Ирреволюция - Паскаль Лене 10 стр.


В деревне каждый более или менее близко знает соседей - то есть всех: такой-то - рогоносец, такой-то - пьяница, такая-то - сумасшедшая; в этом есть даже что-то милое, и никто не придает этому значения: все в одном положении, на каждом оно написано. В Париже и в больших городах никто никого не знает: разглядывай вволю мою задницу, если угодно, раз не видишь моего лица! Здесь же, в "провинции", в городках вроде Сотанвиля - с тобой здороваются. Мне это не по душе. Я не могу отделаться от ощущения, что меня разглядывают, что меня видят, тогда как я никого не вижу; и, зная, что за мной следят, я сам слежу за собой. Пытаюсь не выйти из своей роли - походить на известный им персонаж, на роль, в которой выступаю, на свой собственный миф. Это и есть провинция; театр без роздыха, непрерывный спектакль (не без мистификации, но на правду всем плевать; правда - чрезмерно или недостаточно плоска), в котором изображаешь себя для других, для тех, кого знаешь, и для тех, кого не знаешь, или только думаешь, что не знаешь, для тех, у кого ты все время на виду.

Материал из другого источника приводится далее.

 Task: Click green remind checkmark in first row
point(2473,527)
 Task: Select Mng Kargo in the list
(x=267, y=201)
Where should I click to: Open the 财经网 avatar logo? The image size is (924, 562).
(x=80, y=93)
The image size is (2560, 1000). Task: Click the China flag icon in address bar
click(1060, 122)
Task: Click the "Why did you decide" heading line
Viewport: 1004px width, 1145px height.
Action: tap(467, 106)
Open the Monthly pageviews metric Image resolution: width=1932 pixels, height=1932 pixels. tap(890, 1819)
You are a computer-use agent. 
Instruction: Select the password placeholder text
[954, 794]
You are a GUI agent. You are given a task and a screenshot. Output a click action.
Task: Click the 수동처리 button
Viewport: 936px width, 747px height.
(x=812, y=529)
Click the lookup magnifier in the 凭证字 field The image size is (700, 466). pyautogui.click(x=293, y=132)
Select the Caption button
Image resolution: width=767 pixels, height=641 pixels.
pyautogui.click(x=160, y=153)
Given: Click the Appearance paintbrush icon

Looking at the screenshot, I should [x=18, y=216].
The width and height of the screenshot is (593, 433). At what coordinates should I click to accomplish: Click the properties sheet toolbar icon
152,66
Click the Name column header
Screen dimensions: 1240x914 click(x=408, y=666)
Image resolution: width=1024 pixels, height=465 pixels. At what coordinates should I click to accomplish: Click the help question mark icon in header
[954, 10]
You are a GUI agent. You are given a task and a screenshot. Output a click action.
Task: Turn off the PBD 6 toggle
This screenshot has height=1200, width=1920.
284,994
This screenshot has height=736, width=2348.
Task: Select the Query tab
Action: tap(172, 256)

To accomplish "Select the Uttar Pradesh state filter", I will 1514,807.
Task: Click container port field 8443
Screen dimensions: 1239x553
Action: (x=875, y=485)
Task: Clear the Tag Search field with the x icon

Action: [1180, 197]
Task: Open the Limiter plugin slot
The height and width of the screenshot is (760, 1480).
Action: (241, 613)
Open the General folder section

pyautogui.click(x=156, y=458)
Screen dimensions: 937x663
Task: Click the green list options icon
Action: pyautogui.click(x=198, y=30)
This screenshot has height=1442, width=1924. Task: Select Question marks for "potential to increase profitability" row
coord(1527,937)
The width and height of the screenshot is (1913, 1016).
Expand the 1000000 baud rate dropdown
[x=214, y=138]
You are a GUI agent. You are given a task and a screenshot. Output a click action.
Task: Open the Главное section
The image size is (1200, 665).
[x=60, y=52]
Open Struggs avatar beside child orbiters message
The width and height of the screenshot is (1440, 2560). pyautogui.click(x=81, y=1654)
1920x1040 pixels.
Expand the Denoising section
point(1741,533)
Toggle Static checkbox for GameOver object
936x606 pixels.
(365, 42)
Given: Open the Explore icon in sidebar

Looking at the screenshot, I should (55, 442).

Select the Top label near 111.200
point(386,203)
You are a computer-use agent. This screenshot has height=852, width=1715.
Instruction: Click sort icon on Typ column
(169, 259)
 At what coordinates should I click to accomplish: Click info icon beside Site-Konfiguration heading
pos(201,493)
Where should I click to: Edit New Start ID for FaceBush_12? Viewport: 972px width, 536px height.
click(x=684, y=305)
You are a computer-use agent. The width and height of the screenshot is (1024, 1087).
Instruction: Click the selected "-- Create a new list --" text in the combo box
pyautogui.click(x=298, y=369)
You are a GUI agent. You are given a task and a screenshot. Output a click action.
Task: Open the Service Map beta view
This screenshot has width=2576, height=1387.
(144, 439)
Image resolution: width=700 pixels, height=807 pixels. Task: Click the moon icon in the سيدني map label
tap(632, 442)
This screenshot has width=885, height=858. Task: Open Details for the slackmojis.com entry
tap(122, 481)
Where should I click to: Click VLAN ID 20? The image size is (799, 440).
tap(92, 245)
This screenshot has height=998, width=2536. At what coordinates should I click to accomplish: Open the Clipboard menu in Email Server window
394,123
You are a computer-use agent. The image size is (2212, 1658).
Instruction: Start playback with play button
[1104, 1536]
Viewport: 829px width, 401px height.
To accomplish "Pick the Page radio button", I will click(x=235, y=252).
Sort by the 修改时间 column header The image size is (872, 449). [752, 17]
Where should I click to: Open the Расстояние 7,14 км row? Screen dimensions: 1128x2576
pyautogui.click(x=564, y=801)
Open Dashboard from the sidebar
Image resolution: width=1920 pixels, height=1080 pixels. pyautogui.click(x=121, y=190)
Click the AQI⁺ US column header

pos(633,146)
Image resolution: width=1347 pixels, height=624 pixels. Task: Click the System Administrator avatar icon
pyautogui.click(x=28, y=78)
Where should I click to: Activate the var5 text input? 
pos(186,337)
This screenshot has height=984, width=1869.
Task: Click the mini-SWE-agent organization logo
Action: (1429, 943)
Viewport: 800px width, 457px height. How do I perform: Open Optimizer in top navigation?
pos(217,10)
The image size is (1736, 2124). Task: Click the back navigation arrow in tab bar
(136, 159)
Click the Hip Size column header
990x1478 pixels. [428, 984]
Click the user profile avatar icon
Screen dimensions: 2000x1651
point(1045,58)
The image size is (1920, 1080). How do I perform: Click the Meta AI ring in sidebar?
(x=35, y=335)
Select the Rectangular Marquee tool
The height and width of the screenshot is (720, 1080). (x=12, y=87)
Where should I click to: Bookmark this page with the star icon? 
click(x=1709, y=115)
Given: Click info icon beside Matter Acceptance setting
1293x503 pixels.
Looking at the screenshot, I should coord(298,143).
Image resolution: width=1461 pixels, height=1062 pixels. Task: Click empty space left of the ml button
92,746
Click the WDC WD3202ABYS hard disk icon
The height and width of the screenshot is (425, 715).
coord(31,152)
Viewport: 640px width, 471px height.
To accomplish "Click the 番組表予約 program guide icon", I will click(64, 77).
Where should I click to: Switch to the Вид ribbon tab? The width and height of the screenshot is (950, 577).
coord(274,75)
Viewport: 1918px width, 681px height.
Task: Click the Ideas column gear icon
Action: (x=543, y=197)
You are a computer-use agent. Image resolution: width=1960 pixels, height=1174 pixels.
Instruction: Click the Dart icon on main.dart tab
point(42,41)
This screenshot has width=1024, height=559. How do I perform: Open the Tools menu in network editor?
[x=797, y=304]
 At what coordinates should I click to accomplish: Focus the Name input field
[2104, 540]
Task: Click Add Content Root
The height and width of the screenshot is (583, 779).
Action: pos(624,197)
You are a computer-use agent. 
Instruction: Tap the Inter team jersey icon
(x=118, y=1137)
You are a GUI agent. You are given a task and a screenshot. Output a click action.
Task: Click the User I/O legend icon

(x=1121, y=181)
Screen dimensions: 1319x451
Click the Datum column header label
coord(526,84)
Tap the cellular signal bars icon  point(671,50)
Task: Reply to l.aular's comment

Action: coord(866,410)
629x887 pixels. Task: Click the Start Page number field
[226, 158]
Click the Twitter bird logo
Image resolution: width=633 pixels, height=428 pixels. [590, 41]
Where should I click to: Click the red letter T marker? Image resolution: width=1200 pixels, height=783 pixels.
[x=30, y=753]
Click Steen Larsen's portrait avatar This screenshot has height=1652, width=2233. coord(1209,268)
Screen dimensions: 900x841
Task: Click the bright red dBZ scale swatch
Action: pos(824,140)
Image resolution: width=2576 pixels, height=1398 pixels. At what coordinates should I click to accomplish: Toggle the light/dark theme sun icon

Взять, например, эту девушку за соседним столиком в "Глобусе"; она улыбается мне. Разве я ее знаю? Было бы неплохо, если бы я ее знал. Я мог бы поговорить с ней. А вдруг я ее не знаю? Оглядываюсь по сторонам. Кажется, никто не обращает на меня внимания. В самом ли деле я в этом кафе один? Могу ли я заговорить с девушкой? Скажу ей, что одинок, что скучаю. Но нет! Я тут не один. Я знаю, на меня смотрят, я чувствую. Лучше воздержаться от разговора. Ага! Вон справа от меня человек, с которым я время от времени здороваюсь; один из тех, для кого мое определение сводится, должно быть, к пресловутому "тот, который преподает философию". И все. Я для него, например, существо бесполое - это входит в отведенную мне роль. Можно ли было бы иначе доверить мне свое дитя? Доверить этому негодяю, который смутно вожделеет, сидя за столиком в кафе "Глобус" и уставясь на девушку, на ее икры и ляжки под соседним столиком? А ведь она могла бы быть его ученицей! Какой позор! Нет, мне нельзя выглядеть "преподавателем философии, который в кафе щупает глазами девушек". Лучше уж уйти. Я адресую девушке бессильный взгляд, пытаюсь сказать ей глазами, что я очень хотел бы заговорить с ней, да не смею из-за этого субъекта справа и из-за всех прочих субъектов справа; но что она может выйти вслед за мной, если захочет, и тогда в темном переулке я поцелую ее в губы, прижмусь к ее грудям и животу, и мы сядем в мою машину, уедем на всю ночь в Камбре.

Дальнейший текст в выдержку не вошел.